■ **Source data**:
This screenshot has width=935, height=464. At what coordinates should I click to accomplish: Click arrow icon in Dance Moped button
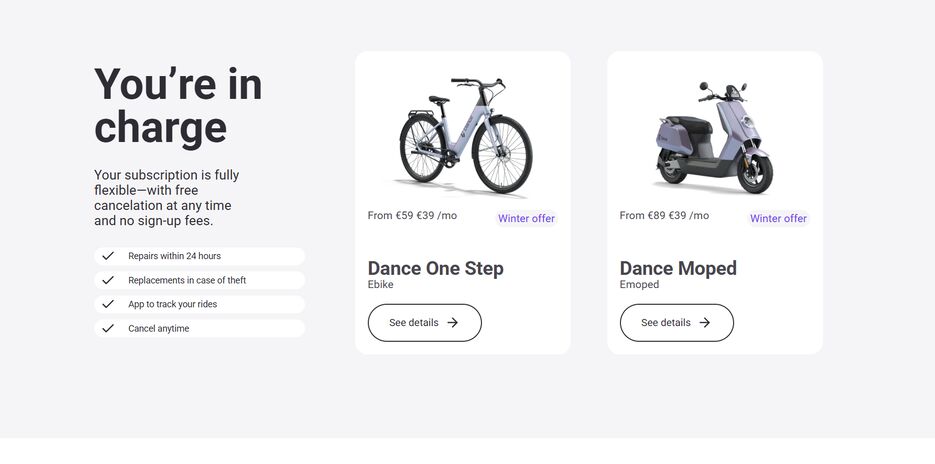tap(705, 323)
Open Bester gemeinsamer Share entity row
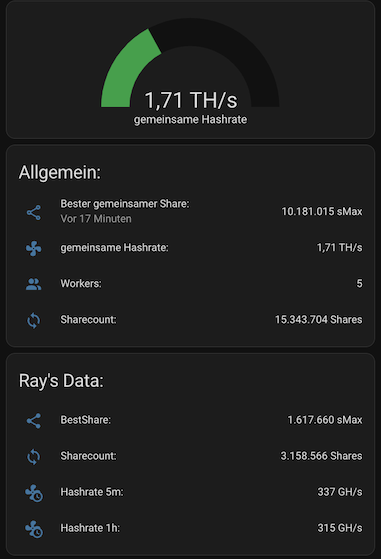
--
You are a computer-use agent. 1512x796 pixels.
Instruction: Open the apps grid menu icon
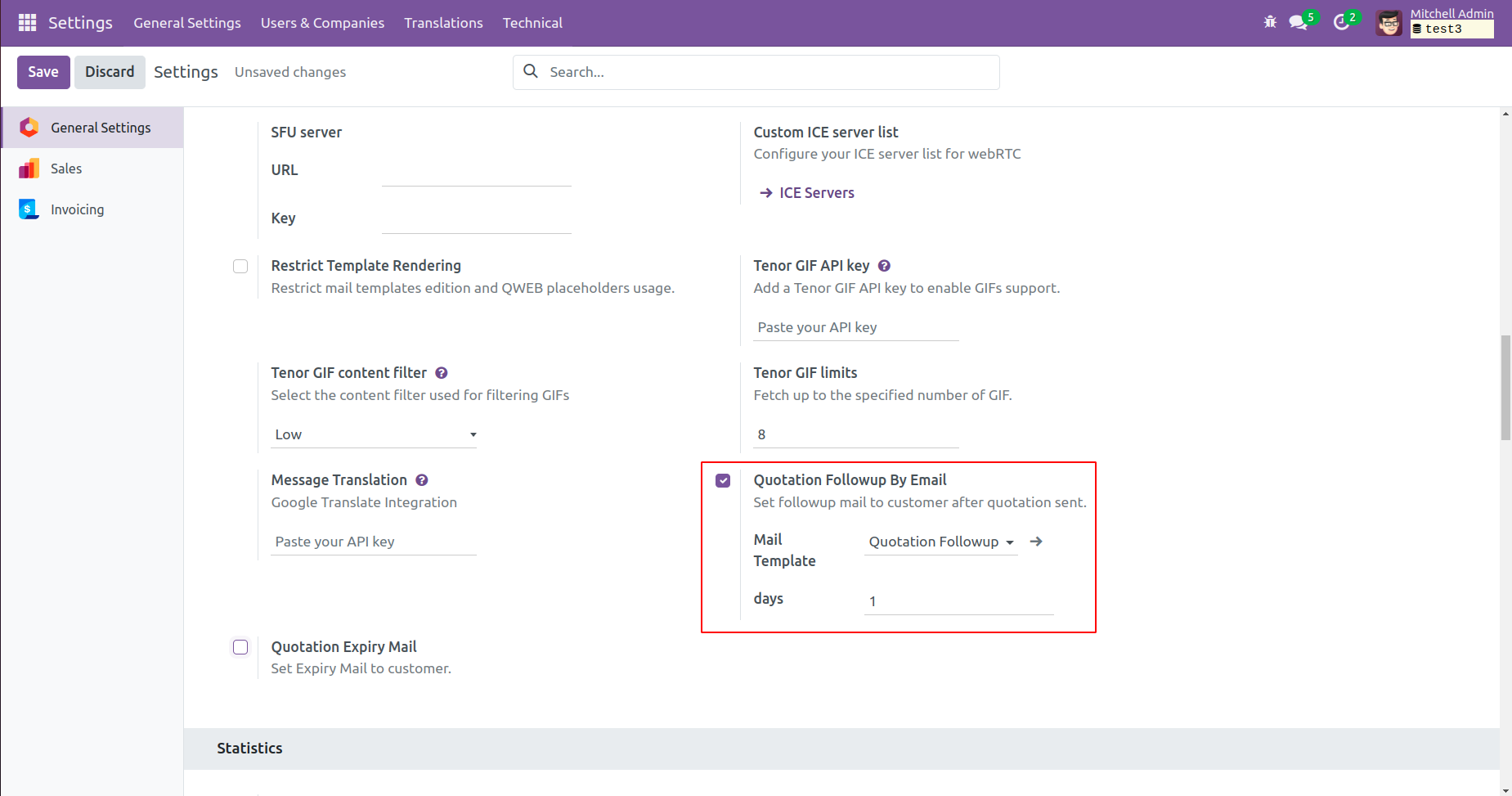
==
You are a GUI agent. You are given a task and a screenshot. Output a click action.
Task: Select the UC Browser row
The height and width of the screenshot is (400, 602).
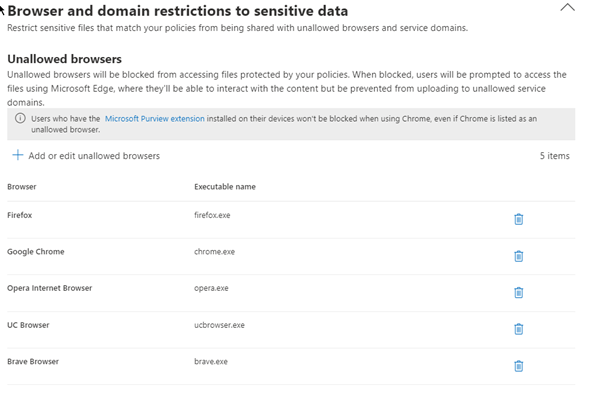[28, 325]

■ **Work request**:
Repeat exactly the stretch of the listing above that starts with the line holding "This screenshot has" and finishes with the line holding "Open Bester gemeinsamer Share entity row", both included. Skip every picture.

■ **Exercise response**:
This screenshot has width=935, height=464. At what coordinates should I click to accomplish: Click arrow icon in Dance Moped button
tap(705, 323)
Open Bester gemeinsamer Share entity row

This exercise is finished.